▸ **Problem details**
Starting at the line that contains "Given: Click list", write out every line through the last one in the records below, word for word. Leave out any pictures.

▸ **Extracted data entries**
※

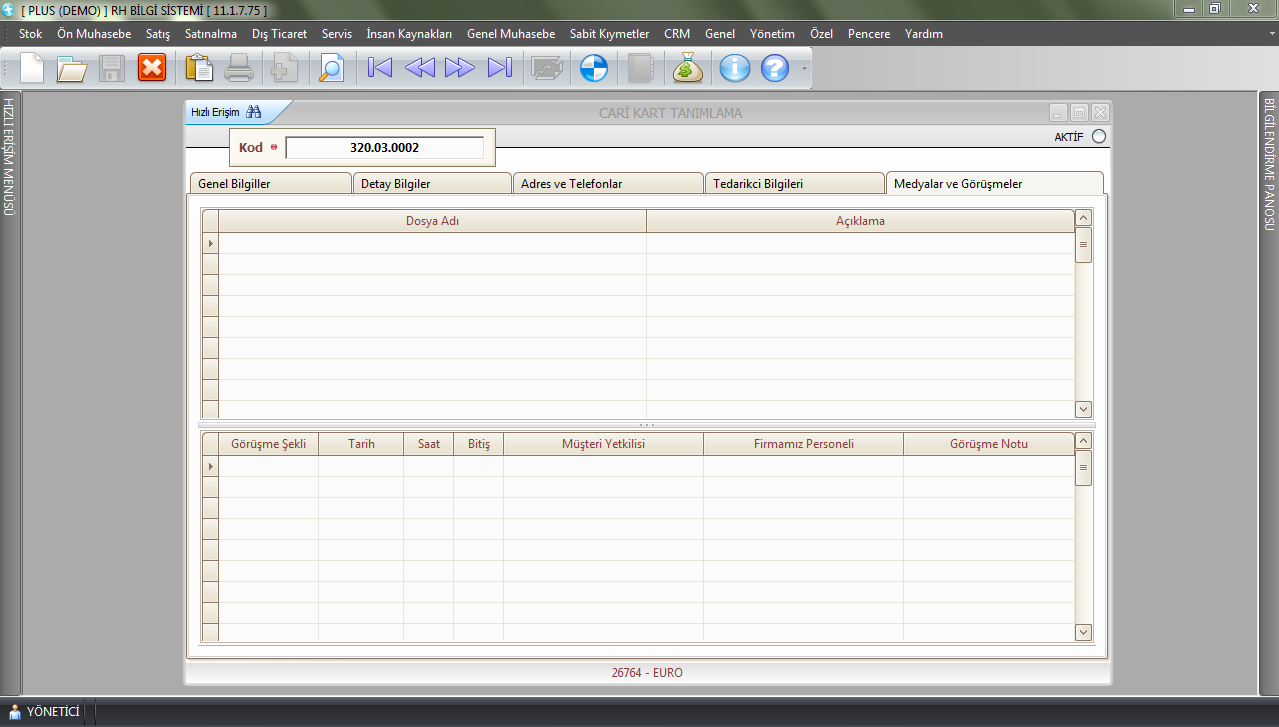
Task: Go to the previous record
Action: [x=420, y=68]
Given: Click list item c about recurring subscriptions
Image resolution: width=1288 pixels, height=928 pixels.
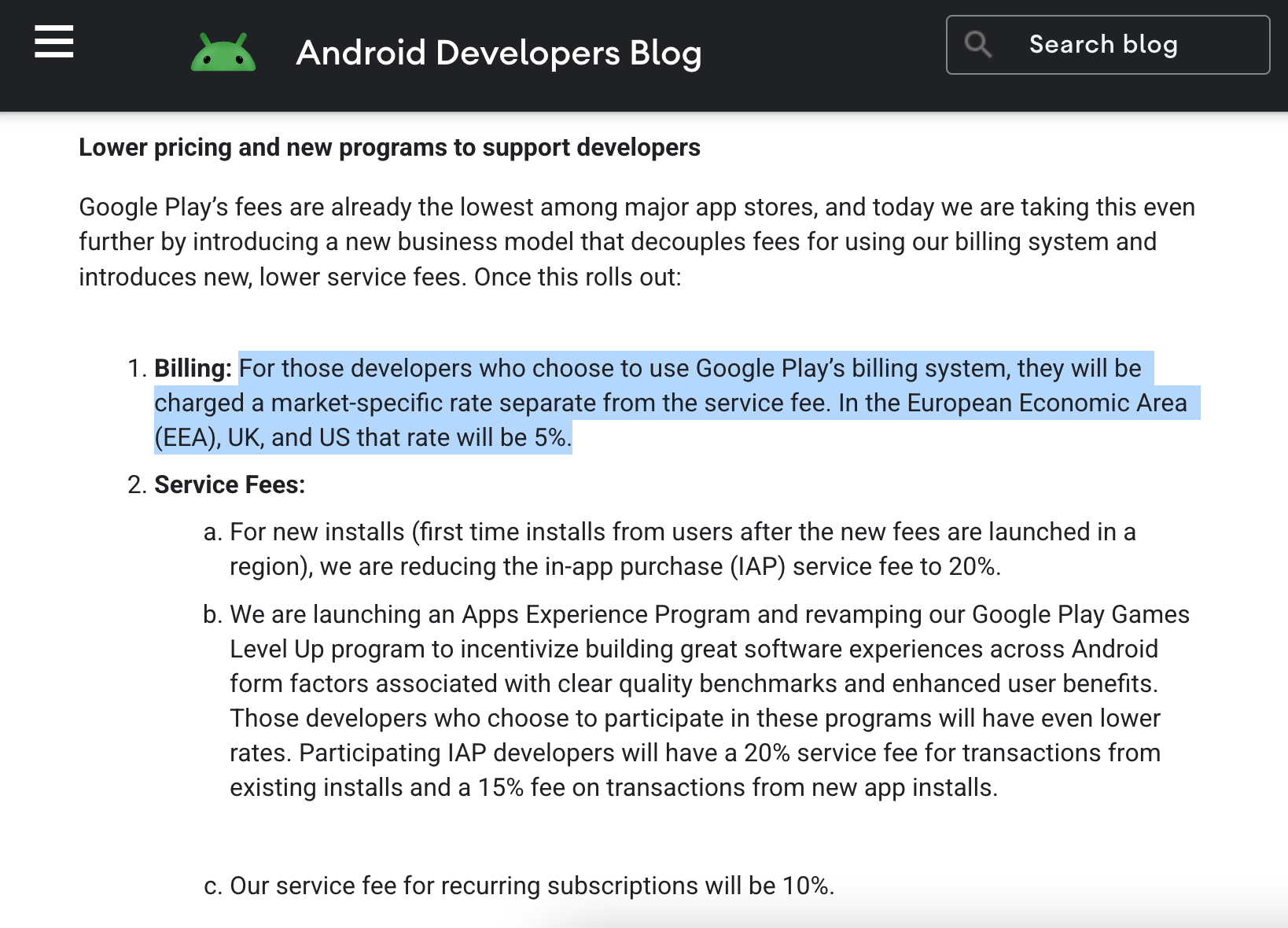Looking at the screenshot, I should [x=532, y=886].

※

▸ **Response**
Given: Click list item c about recurring subscriptions
Image resolution: width=1288 pixels, height=928 pixels.
Looking at the screenshot, I should [x=532, y=886].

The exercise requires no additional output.